_RECORDS TO USE_.
------------------------------------------------
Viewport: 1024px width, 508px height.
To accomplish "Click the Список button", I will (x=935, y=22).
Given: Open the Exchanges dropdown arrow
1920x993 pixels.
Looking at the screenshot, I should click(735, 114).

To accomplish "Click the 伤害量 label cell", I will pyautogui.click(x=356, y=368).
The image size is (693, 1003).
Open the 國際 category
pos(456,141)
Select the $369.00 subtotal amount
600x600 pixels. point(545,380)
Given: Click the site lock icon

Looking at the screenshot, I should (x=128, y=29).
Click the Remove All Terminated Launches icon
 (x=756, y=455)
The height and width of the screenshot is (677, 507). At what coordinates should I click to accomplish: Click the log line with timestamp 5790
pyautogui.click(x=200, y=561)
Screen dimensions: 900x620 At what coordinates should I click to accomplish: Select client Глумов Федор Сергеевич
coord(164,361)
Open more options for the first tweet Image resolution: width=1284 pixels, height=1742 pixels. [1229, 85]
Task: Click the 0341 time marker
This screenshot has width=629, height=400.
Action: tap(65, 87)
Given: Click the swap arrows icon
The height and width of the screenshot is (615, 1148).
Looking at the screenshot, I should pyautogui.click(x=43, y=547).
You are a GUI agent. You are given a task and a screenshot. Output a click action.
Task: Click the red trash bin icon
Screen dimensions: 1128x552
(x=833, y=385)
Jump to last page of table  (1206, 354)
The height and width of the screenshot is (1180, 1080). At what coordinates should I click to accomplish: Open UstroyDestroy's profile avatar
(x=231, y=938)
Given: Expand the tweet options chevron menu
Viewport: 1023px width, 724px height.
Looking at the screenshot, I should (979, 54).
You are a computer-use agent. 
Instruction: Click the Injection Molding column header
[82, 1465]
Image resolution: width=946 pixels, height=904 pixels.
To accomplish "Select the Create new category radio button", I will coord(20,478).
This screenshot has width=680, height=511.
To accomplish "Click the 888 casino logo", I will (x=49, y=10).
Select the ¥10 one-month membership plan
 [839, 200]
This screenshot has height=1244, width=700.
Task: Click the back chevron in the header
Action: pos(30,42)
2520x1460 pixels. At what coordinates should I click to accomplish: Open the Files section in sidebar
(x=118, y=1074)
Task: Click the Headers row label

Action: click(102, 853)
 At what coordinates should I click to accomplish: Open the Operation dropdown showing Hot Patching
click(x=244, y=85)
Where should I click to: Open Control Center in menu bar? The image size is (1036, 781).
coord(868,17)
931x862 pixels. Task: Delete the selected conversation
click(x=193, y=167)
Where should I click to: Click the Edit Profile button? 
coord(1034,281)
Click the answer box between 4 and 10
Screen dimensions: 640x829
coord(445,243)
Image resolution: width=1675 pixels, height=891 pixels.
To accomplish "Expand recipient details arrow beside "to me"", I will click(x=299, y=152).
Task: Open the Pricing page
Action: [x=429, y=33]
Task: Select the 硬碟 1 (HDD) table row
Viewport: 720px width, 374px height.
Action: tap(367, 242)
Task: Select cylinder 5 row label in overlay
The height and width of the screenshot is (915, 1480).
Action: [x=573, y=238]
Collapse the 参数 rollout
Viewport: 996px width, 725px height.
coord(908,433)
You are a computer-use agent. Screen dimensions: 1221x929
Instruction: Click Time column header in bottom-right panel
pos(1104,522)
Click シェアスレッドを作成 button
------------------------------------------------
_WHAT YOU HAVE TO DO_. With the first line of the material as the start and the line containing "Task: Click the red trash bin icon" as the end, repeat that span exactly and add nothing.

_RESPONSE BELOW_.
Viewport: 1024px width, 508px height.
To accomplish "Click the Список button", I will (x=935, y=22).
Given: Open the Exchanges dropdown arrow
1920x993 pixels.
Looking at the screenshot, I should click(735, 114).

To accomplish "Click the 伤害量 label cell", I will pyautogui.click(x=356, y=368).
The image size is (693, 1003).
Open the 國際 category
pos(456,141)
Select the $369.00 subtotal amount
600x600 pixels. point(545,380)
Given: Click the site lock icon

Looking at the screenshot, I should (x=128, y=29).
Click the Remove All Terminated Launches icon
 (x=756, y=455)
The height and width of the screenshot is (677, 507). At what coordinates should I click to accomplish: Click the log line with timestamp 5790
pyautogui.click(x=200, y=561)
Screen dimensions: 900x620 At what coordinates should I click to accomplish: Select client Глумов Федор Сергеевич
coord(164,361)
Open more options for the first tweet Image resolution: width=1284 pixels, height=1742 pixels. [1229, 85]
Task: Click the 0341 time marker
This screenshot has width=629, height=400.
Action: tap(65, 87)
Given: Click the swap arrows icon
The height and width of the screenshot is (615, 1148).
Looking at the screenshot, I should pyautogui.click(x=43, y=547).
You are a GUI agent. You are given a task and a screenshot. Output a click action.
Task: Click the red trash bin icon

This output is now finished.